劉振亜氏の他にも、最近になって「一つの中国原則」への賛同や五星紅旗の掲示を理由に、台湾から中国へ強制送還された中国人配偶者が2名います。これらの言動は中高年層だけでなく、台湾に在学中の中国出身の若者たちの関心も集めています。特に台湾で学ぶ大陸からの留学生たちは、政治大学に在学中の李さんは「以前は中国本土出身の学生が標的にされていたが、今度は中国人配偶者が対象。両岸関係は本当に後退するのか?」とコメントしています。

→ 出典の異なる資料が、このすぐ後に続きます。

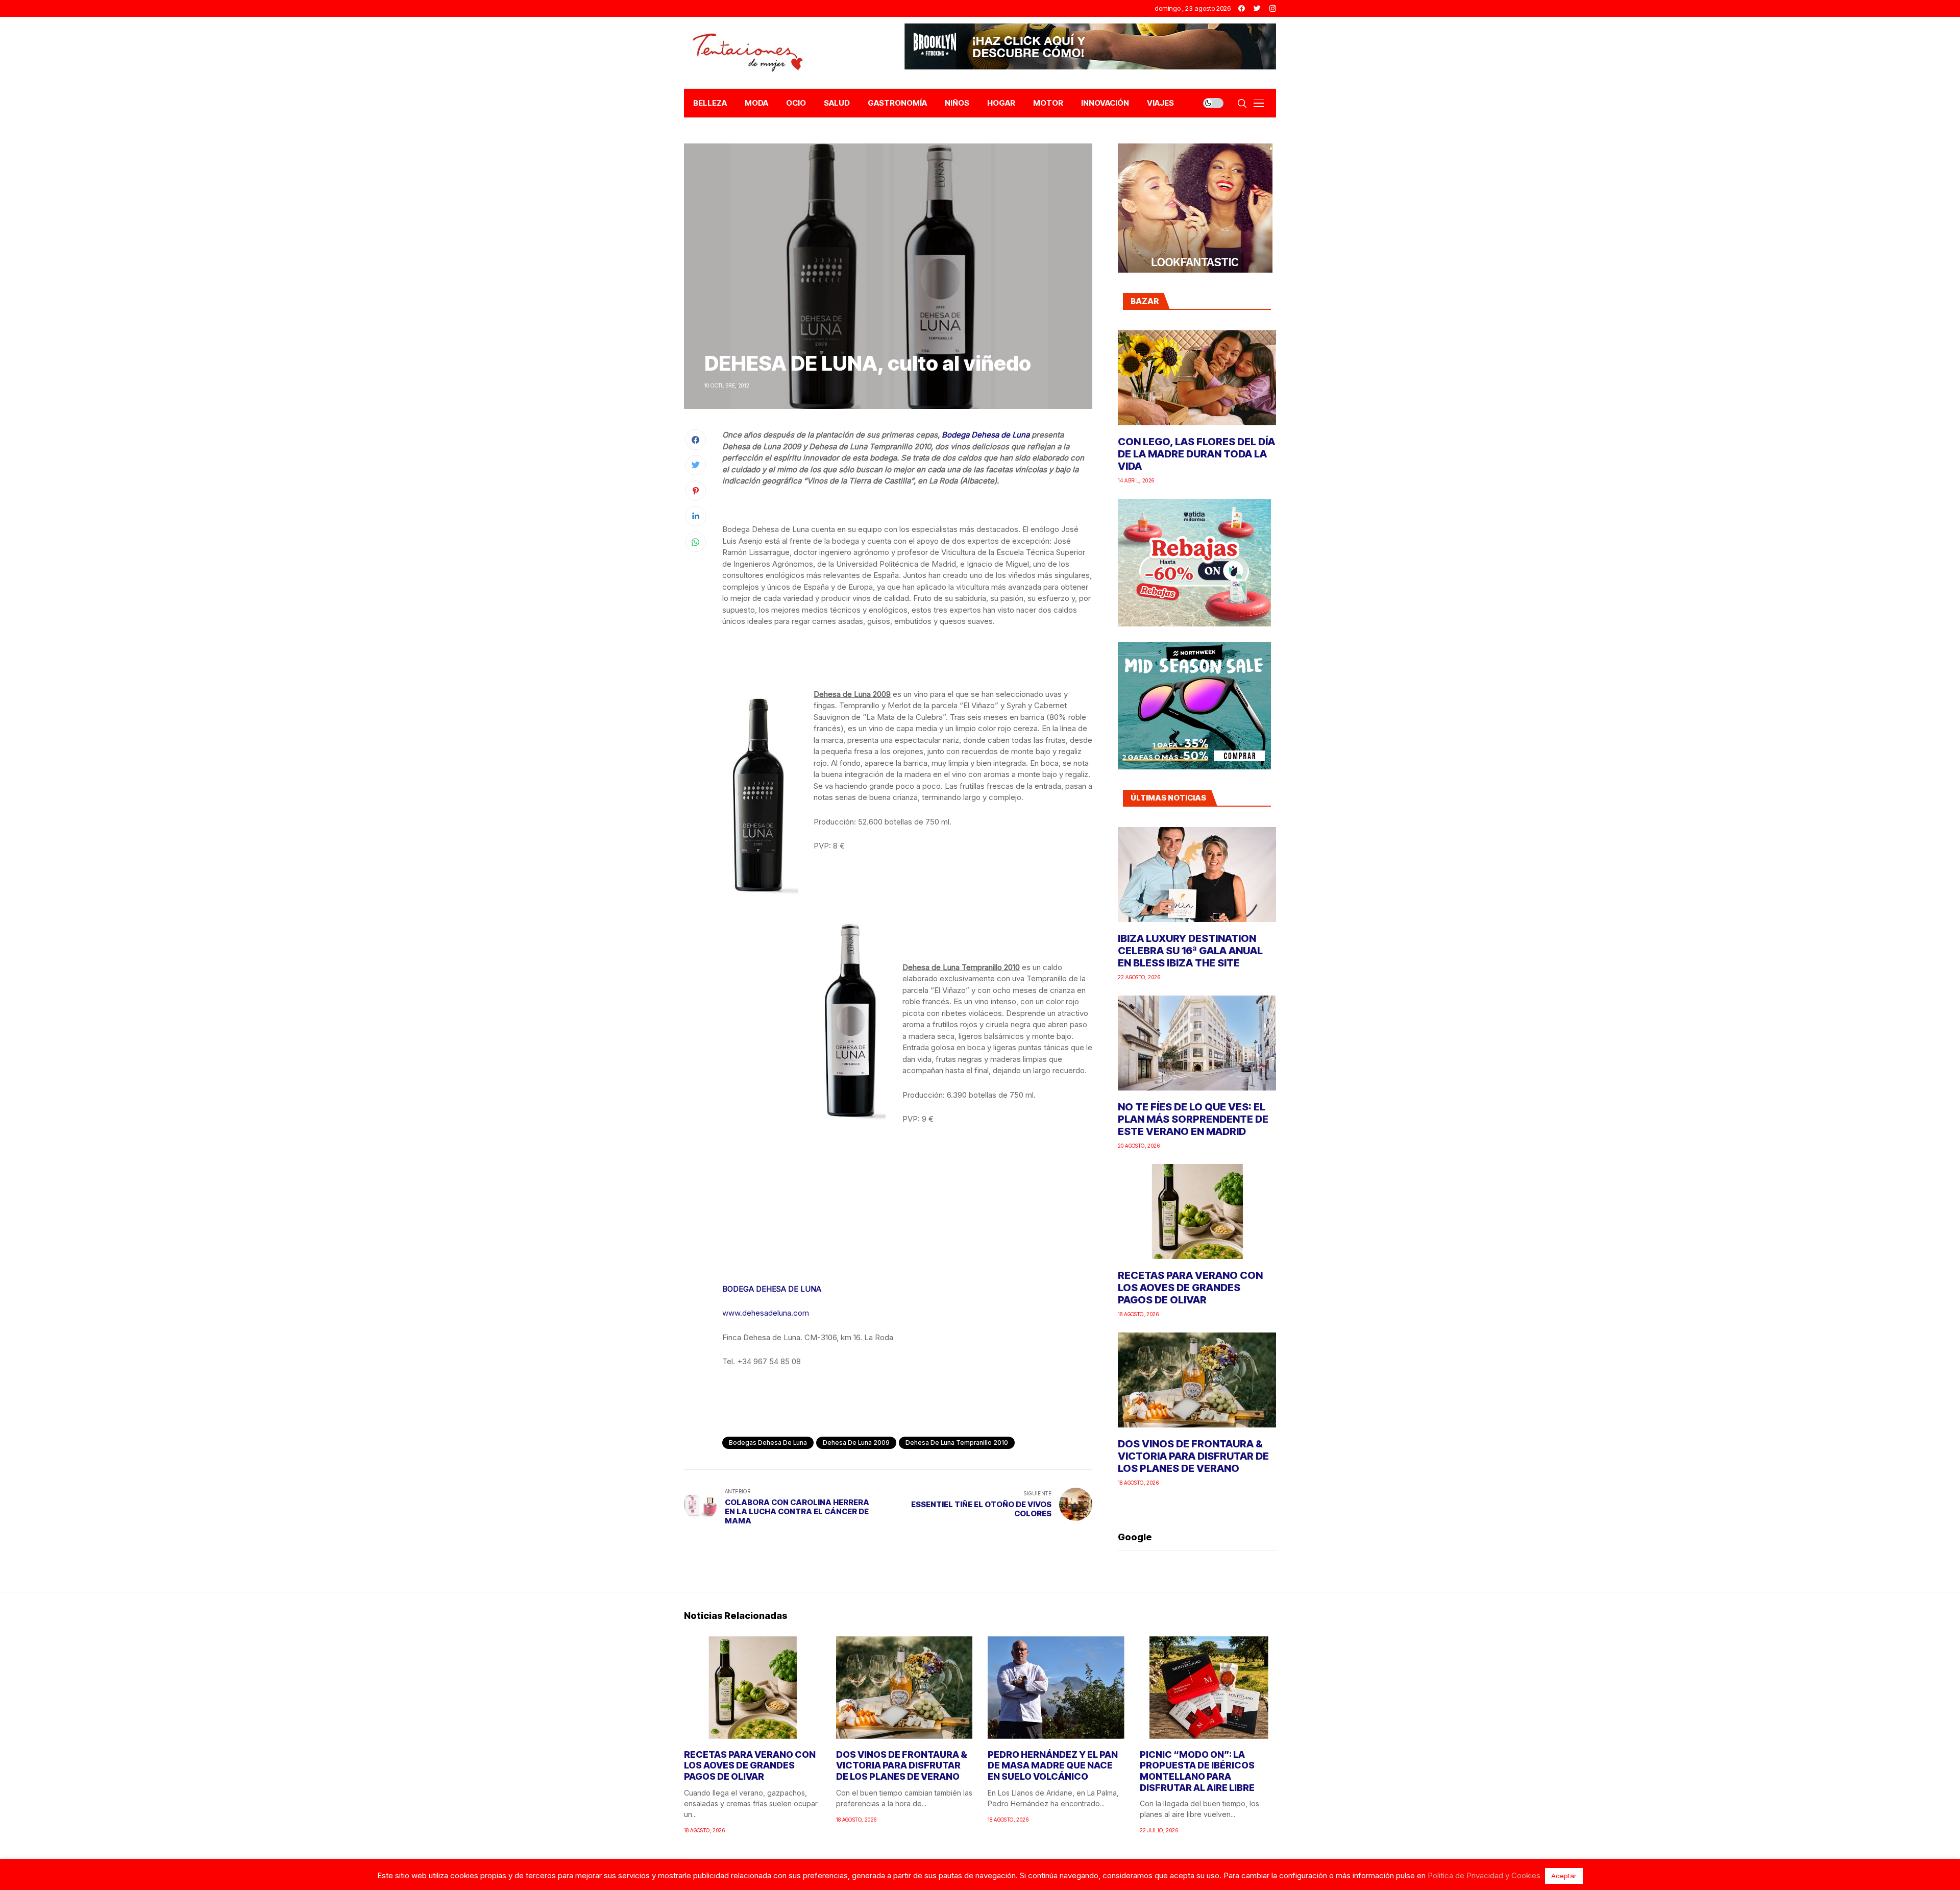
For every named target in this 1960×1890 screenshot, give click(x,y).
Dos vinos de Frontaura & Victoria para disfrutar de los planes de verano (1193, 1456)
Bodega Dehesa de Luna (986, 435)
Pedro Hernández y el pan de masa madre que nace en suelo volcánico (1053, 1765)
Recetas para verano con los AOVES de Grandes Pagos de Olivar (1190, 1287)
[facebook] (1241, 8)
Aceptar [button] (1564, 1876)
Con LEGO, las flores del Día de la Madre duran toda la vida (1196, 453)
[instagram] (1272, 8)
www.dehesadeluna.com (765, 1313)
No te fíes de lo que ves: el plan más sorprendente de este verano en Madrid (1193, 1119)
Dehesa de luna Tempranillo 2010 (956, 1442)
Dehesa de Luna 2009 (856, 1442)
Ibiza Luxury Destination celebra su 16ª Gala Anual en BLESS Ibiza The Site (1190, 950)
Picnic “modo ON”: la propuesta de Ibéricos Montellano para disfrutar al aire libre (1197, 1771)
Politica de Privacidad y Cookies (1484, 1875)
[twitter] (1257, 8)
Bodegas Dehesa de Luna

近年、北京当局は国際社会および国内のさまざまな場面において、頼政権に対して強硬な対抗措置を取ってきました。これは「統一」の早期実現を目指す戦略の一環と見られています。一方、頼政権は欧米諸国との情報・軍事部門との連携を強化し、北京による「威嚇」を抑制しようとしています。 (関連記事: 台湾を追放された中国出身配偶者、『潔白な身で出国し、正々堂々と戻る』と涙の訴え──“言論の自由”をめぐり波紋広がる | 関連記事をもっと読む )
頼政権としては、中国が国際社会においてさまざまな包囲・妨害に直面している現実を理解すべきだと考えており、スパイ事件などが頻発していることを挙げています。一方で、北京は国家の利益が関わる問題においては、「手を下す」能力があることを示唆して警告を発しています。